━━━━━ Text block ━━━━━

Background information
- Born: Alexander Vladimirovich Medvedev 20 May 1975 (age 51) Novosibirsk, Soviet Union
- Genres: Pop; Eurodance;
- Occupations: Singer; songwriter;
- Years active: 1997–present
- Labels: Soyuz; Gramophone; Prologue Music; Monolit Records;
- Website: shuraofficial.ru

= Shura (Russian singer) =

Russian singer (born 1975)

Alexander Vladimirovich Medvedev (Александр Владимирович Медведев, born 20 May 1975), also known as Shura (Шура), is a Russian singer/songwriter.

He reached his career peak at the end of the 1990s. He gained popularity due to his unconventional appearance (including his lack of front teeth) and performance.

==Early life==
Shura was born in Novosibirsk on 20 May 1975. His parents met when his mother Svetlana was 17 years old and his father Vladimir was 20 years old. A year later she gave birth to Sasha. Shortly after, his parents separated and his mother married Nikolay Dudchenko. His father did not take part in the life of his son. Alexander was an unwanted child who was beaten by his mother and was given to an orphanage when he was nine. His teeth were knocked out by his younger brother Mikhail, with whom he often feuded.

From age 12, he sang in the Novosibirsk restaurant "Rus", where his grandmother Vera Mikhailovna worked as chef. Shura did not finish high school. He was expelled after the seventh grade with a certificate of "incomplete secondary education".

━━━━━ Input data ━━━━━

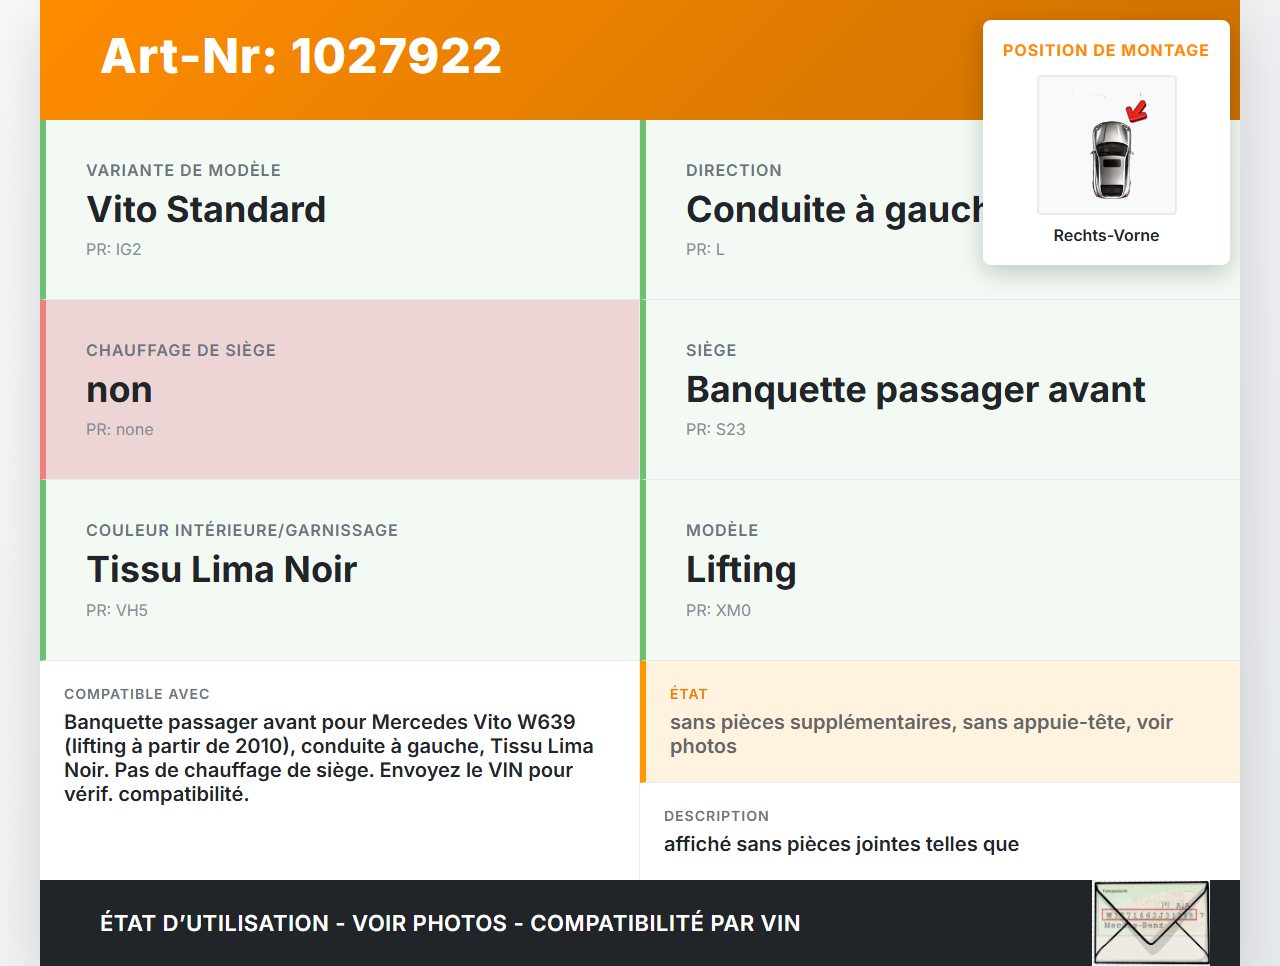This screenshot has width=1280, height=966.
Task: Click the PR: S23 code text
Action: point(715,429)
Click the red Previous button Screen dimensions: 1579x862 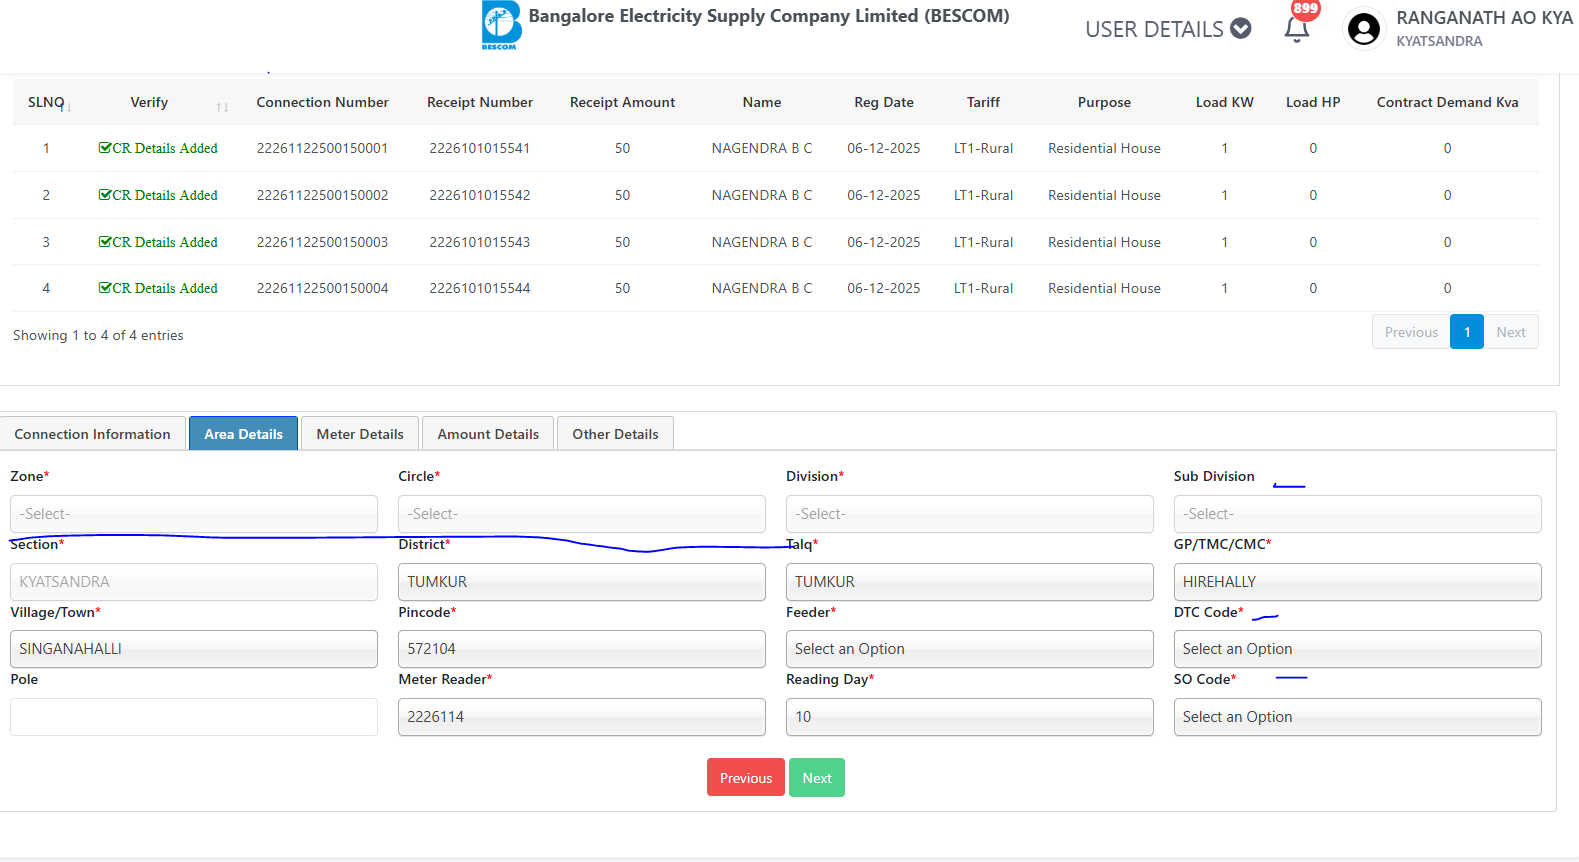point(745,778)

━━━━━

Work item A:
Answer these questions using the biography of the singer Shura:
(i) Which genres are listed for him?
(ii) Who knocked out his teeth?
(iii) What was the name of the Novosibirsk restaurant where he sang from age 12?
Work item B: Copy the part of the Shura biography between "Alexander Vladimirovich Medvedev (Александр" and "he often feuded.", inclusive.
Work item C: Continue the biography of the singer Shura from its last sentence.

Response A:
(i) Pop and Eurodance.
(ii) His younger brother Mikhail.
(iii) "Rus".

Response B:
Alexander Vladimirovich Medvedev (Александр Владимирович Медведев, born 20 May 1975), also known as Shura (Шура), is a Russian singer/songwriter.

He reached his career peak at the end of the 1990s. He gained popularity due to his unconventional appearance (including his lack of front teeth) and performance.

==Early life==
Shura was born in Novosibirsk on 20 May 1975. His parents met when his mother Svetlana was 17 years old and his father Vladimir was 20 years old. A year later she gave birth to Sasha. Shortly after, his parents separated and his mother married Nikolay Dudchenko. His father did not take part in the life of his son. Alexander was an unwanted child who was beaten by his mother and was given to an orphanage when he was nine. His teeth were knocked out by his younger brother Mikhail, with whom he often feuded.

Response C:
Shura went to Riga, where he graduated from the course of designers and florists and received a master's diploma in making ikebana. In the mid-1990s, Shura became a "mass-entertainer". He began to sing songs of Novosibirsk composer Pavel Yesenin when he was 17.

You can say that the restaurant gave me a chance. It was there, when I was 17, that I met a young musician Pavel Yesenin. Pasha wrote a few songs for me, over time they became hits. The first person who appreciated my album was my grandmother. She said: "You sing so well! But only in what language, I did not understand. " Then Pasha convinced me that with this album success waits for me. And I went from Novosibirsk to Moscow.
— Shura

On 10 January 2018, he underwent surgery for a hip replacement at the Russian Ilizarov Scientific Center for Restorative Traumatology and Orthopaedics.

== Personal life ==

Another night alone I live another play,

Like to the sun I've met I'm old because they say.

My sun can move like that and I stop fun it they don't care,

Your voice gonna find out sound I'll have enough your say.

You gonna give over motion, уou gonna give over motion.
— Shura, Don-don-don

In spite of his perceived homosexuality, which he called part of his image, Shura introduced his fiancée Lisa to the public in May 2010.

Shura was a drug addict. He spent $2,000 for treating his drug addiction.

He was diagnosed with testicular cancer. He underwent an operation and 18 rounds of chemotherapy. The rehabilitation period lasted four years. During that time, he was reliant on a wheelchair and had a tremor in his right hand that lasted a year and a half. He spent roughly a million dollars on treatment in clinics in Russia and Switzerland. In 2019, during the period of his drug addiction, Shura gifted his flat to scammers. On 30 April 2019, a Russian court rejected his claim against the scammers.

== Awards ==
In 1998, he was awarded the Golden Gramophone Award for the song "Ты не верь слезам".